YOUR TASK => Repeat, please, only the lines from the top of the data down to the line with "You are a computer-use agent. This"; include both of those lines.
** Opening GIVEN DATA block **
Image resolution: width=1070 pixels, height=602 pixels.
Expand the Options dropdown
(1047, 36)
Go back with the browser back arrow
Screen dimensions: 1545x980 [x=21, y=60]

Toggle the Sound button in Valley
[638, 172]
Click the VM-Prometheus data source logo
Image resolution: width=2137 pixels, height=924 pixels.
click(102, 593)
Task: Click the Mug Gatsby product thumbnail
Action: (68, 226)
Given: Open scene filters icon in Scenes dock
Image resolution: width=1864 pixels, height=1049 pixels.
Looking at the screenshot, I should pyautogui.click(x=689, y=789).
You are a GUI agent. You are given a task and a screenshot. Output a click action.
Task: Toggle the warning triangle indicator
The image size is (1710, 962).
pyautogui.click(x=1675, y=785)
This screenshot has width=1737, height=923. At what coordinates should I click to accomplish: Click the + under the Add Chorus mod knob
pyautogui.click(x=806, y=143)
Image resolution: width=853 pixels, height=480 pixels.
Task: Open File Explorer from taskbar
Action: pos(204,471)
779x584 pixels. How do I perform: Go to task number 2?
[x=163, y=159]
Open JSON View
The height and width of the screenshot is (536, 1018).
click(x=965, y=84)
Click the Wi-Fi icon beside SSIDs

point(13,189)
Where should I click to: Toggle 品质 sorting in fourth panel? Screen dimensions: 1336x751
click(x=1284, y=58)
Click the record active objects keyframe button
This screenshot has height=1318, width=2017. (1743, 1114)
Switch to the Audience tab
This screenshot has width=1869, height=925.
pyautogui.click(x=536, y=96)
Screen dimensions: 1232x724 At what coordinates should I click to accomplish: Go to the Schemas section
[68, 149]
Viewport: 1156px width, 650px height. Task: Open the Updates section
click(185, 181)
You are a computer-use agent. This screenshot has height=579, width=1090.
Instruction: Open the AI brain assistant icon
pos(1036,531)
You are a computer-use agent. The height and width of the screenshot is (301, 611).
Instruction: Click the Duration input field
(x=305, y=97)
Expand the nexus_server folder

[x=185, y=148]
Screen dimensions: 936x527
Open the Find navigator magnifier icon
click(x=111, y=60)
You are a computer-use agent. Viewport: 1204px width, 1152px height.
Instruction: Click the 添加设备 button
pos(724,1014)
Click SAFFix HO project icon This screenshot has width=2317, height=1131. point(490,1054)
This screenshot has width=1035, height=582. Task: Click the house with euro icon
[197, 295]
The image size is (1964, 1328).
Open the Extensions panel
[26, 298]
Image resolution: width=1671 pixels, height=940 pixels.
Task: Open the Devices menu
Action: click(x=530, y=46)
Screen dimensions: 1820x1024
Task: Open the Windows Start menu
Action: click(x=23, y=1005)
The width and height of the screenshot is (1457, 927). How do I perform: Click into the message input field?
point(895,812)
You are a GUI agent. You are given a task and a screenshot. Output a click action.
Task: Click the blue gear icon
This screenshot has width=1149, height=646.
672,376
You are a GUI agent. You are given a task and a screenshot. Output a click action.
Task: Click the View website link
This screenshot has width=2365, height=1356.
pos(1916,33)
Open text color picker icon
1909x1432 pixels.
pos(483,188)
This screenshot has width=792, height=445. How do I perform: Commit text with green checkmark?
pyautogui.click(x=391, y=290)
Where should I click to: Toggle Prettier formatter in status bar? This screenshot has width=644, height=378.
** Closing GIVEN DATA block **
ANSWER =>
Image resolution: width=1070 pixels, height=602 pixels.
Expand the Options dropdown
(1047, 36)
Go back with the browser back arrow
Screen dimensions: 1545x980 [x=21, y=60]

Toggle the Sound button in Valley
[638, 172]
Click the VM-Prometheus data source logo
Image resolution: width=2137 pixels, height=924 pixels.
click(102, 593)
Task: Click the Mug Gatsby product thumbnail
Action: (68, 226)
Given: Open scene filters icon in Scenes dock
Image resolution: width=1864 pixels, height=1049 pixels.
Looking at the screenshot, I should pyautogui.click(x=689, y=789).
You are a GUI agent. You are given a task and a screenshot. Output a click action.
Task: Toggle the warning triangle indicator
The image size is (1710, 962).
pyautogui.click(x=1675, y=785)
This screenshot has width=1737, height=923. At what coordinates should I click to accomplish: Click the + under the Add Chorus mod knob
pyautogui.click(x=806, y=143)
Image resolution: width=853 pixels, height=480 pixels.
Task: Open File Explorer from taskbar
Action: pos(204,471)
779x584 pixels. How do I perform: Go to task number 2?
[x=163, y=159]
Open JSON View
The height and width of the screenshot is (536, 1018).
click(x=965, y=84)
Click the Wi-Fi icon beside SSIDs

point(13,189)
Where should I click to: Toggle 品质 sorting in fourth panel? Screen dimensions: 1336x751
click(x=1284, y=58)
Click the record active objects keyframe button
This screenshot has height=1318, width=2017. (1743, 1114)
Switch to the Audience tab
This screenshot has width=1869, height=925.
pyautogui.click(x=536, y=96)
Screen dimensions: 1232x724 At what coordinates should I click to accomplish: Go to the Schemas section
[68, 149]
Viewport: 1156px width, 650px height. Task: Open the Updates section
click(185, 181)
You are a computer-use agent. This screenshot has height=579, width=1090.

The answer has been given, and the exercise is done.